À la fin des années 1840, l’Europe est en crise: les révolutions de 1848 annoncent la volonté populaire de changements profonds. Ces années de luttes intensives firent ensuite place à la répression et à un recul temporaire de la classe ouvrière. La crise économique mondiale, qui commença en 1857, provoqua en 1860-62 un nouveau mouvement international de grèves. Aux États-Unis, en 1861, c’est la guerre civile, la guerre antiesclavagiste. Les tensions entre le prolétariat et les bourgeoisies nationales reprennent. Dans ce contexte, l’organisation d’une Association internationale des Travailleurs (Première Internationale) s’impose afin de coordonner les luttes des ouvriers des divers pays.
La Première Internationale est fondée le 28 septembre 1864 au St-Martin’s Hall de Londres par des représentants des travailleurs de 6 pays: Allemagne, États-Unis, France, ltalie, Pologne et Suisse. L’assemblée de fondation endosse le « Manifeste communiste » de Karl Marx. Le discours inaugural souligne l’importance de la lutte pour la journée de 10 heures, lutte menée en Angleterre entre 1817 et 1847. Ce fut là la première victoire de la classe ouvrière d’Angleterre.
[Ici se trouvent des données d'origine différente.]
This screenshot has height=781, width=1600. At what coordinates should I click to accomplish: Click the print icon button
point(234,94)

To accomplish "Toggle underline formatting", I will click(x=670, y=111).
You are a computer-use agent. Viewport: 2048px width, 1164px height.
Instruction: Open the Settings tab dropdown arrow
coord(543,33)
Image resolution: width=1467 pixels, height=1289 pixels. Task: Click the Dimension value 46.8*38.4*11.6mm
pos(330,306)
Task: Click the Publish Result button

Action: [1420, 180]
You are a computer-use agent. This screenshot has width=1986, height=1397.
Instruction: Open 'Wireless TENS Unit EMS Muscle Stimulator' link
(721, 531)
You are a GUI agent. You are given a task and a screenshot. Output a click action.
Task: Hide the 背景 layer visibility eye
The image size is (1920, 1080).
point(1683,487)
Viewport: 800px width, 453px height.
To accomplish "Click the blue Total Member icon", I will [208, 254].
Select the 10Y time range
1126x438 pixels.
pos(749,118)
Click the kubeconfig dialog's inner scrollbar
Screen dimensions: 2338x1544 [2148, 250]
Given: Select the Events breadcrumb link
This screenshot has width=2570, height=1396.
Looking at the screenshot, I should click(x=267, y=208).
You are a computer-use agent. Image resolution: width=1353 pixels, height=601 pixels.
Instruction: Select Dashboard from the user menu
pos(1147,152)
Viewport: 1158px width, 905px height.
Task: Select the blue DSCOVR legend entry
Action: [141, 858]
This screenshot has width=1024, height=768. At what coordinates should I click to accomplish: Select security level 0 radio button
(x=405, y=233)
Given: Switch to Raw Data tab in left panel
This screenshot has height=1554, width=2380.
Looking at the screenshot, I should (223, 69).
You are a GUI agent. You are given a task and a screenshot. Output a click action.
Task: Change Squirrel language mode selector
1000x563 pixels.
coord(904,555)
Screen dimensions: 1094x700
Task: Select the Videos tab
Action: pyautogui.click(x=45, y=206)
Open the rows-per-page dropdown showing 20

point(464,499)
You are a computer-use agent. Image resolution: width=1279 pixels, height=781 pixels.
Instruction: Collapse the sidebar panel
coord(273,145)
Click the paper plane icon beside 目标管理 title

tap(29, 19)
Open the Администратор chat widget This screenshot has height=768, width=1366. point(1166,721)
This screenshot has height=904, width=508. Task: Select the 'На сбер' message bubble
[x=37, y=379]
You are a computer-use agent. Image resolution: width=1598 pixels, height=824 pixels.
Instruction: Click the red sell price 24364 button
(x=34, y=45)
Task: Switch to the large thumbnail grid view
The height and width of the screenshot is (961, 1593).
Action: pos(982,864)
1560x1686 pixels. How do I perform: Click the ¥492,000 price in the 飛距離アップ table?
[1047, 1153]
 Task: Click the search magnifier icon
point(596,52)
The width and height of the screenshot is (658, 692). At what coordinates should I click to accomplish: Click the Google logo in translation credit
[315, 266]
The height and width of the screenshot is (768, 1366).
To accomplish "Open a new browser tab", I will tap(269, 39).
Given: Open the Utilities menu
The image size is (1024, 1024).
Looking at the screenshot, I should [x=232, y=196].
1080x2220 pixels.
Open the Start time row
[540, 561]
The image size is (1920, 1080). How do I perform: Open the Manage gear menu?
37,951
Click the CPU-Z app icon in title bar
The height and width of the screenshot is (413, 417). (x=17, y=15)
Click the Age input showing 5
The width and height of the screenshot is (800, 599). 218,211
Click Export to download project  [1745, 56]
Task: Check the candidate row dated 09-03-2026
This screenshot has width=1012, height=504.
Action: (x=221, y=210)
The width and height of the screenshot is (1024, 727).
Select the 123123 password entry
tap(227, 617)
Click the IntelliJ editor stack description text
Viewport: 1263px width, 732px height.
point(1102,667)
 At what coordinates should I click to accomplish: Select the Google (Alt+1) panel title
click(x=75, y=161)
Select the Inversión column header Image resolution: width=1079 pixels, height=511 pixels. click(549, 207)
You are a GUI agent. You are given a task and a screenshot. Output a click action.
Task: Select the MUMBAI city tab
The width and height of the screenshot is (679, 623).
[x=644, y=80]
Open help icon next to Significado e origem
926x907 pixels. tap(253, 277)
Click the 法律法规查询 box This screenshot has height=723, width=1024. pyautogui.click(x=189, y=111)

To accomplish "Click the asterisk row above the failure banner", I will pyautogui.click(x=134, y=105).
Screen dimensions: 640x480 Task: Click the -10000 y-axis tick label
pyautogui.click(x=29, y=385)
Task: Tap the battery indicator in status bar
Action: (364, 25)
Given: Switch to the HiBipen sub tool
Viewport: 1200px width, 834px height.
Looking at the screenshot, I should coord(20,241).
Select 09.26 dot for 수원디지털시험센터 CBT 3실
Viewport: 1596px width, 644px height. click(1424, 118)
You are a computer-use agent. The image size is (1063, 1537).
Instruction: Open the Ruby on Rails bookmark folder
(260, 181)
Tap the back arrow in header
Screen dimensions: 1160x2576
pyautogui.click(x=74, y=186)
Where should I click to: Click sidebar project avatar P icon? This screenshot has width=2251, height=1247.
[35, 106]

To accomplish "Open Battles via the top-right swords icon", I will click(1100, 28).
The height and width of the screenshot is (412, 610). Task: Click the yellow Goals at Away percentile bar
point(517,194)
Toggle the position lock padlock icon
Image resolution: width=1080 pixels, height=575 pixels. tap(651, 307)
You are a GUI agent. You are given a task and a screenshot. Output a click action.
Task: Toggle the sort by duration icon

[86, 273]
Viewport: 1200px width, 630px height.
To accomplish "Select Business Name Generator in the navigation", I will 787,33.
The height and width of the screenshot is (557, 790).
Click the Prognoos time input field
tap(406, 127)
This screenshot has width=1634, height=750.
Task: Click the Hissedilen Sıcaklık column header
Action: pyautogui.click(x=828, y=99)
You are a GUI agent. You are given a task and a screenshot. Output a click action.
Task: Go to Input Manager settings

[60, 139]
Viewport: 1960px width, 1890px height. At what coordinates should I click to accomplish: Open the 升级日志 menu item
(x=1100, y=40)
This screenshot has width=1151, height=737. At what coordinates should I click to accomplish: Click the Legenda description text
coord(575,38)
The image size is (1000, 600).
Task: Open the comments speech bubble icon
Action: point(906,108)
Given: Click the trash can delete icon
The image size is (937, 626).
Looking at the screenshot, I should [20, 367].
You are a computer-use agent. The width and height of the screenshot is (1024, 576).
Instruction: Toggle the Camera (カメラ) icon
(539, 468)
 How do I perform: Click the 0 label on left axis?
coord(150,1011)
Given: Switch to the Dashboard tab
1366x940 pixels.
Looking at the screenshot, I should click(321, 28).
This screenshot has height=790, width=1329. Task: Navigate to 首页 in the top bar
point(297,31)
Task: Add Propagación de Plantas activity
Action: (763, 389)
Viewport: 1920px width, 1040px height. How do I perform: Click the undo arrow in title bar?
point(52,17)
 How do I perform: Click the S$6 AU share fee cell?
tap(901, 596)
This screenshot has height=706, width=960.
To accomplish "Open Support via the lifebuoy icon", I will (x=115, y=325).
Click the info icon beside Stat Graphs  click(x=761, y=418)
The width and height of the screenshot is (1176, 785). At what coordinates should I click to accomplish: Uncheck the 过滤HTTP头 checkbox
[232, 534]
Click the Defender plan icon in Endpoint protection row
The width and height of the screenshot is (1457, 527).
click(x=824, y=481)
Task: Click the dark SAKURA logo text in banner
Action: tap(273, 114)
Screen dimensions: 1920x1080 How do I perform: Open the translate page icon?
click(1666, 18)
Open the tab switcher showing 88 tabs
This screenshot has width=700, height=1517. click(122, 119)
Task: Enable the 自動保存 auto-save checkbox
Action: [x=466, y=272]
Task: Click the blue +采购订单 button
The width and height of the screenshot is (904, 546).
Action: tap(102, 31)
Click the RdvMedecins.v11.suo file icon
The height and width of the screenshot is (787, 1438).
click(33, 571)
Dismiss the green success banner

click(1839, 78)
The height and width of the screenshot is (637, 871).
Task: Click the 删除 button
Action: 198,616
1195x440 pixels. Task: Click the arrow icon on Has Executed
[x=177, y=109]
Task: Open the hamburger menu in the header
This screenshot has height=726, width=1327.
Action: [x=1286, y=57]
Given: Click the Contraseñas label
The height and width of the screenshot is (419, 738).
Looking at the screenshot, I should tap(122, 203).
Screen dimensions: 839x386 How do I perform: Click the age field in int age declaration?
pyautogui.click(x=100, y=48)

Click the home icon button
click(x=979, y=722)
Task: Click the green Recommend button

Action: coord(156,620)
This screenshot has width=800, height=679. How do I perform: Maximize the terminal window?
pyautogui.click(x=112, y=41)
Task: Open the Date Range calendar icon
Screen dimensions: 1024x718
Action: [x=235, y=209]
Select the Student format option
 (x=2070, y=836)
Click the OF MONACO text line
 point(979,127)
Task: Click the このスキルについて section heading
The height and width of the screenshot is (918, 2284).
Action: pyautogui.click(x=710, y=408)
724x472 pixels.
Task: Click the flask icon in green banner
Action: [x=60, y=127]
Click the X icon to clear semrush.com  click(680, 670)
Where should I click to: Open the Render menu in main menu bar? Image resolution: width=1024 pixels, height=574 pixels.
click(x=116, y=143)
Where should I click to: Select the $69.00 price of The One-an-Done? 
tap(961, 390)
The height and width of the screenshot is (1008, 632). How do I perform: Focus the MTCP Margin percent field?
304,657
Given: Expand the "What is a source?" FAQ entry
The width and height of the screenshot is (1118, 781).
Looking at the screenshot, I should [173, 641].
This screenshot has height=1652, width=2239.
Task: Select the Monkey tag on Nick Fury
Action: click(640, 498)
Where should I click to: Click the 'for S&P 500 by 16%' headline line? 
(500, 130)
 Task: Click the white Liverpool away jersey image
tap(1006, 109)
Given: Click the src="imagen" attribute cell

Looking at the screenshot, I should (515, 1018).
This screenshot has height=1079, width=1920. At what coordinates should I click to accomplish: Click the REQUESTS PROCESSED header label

Marx est le pivot, l’âme et le coordonnateur de l’Association internationale des Travailleurs; Engels y joue un rôle beaucoup plus effacé. L’A.I.T. est divisée par six courants idéologiques, six tendances:
– celle de Marx – qui résiste aux assauts des 5 autres et dominera l’orientation de la Première Internationale jusqu’à sa dissolution;
– celle de Blanqui (qui prône l’insurrection ouvrière);
– celle de Proudhon (qui propose l’organisation coopérative plutôt que syndicale);
– celle de Lasalle (qui favorise le réformisme électoral);
– celle de Bakounine (l’anarchisme);
– et enfin la tendance du « Trade Unionisme » anglais (qui subordonne l’organisation politique des travailleurs à l’action syndicale). Marx, tout en reconnaissant la valeur de l’action syndicale pour mener des luttes économiques, défend la primauté de l’organisation politique des travailleurs, organisation qui ne doit pas tomber dans le piège du réformisme électoral.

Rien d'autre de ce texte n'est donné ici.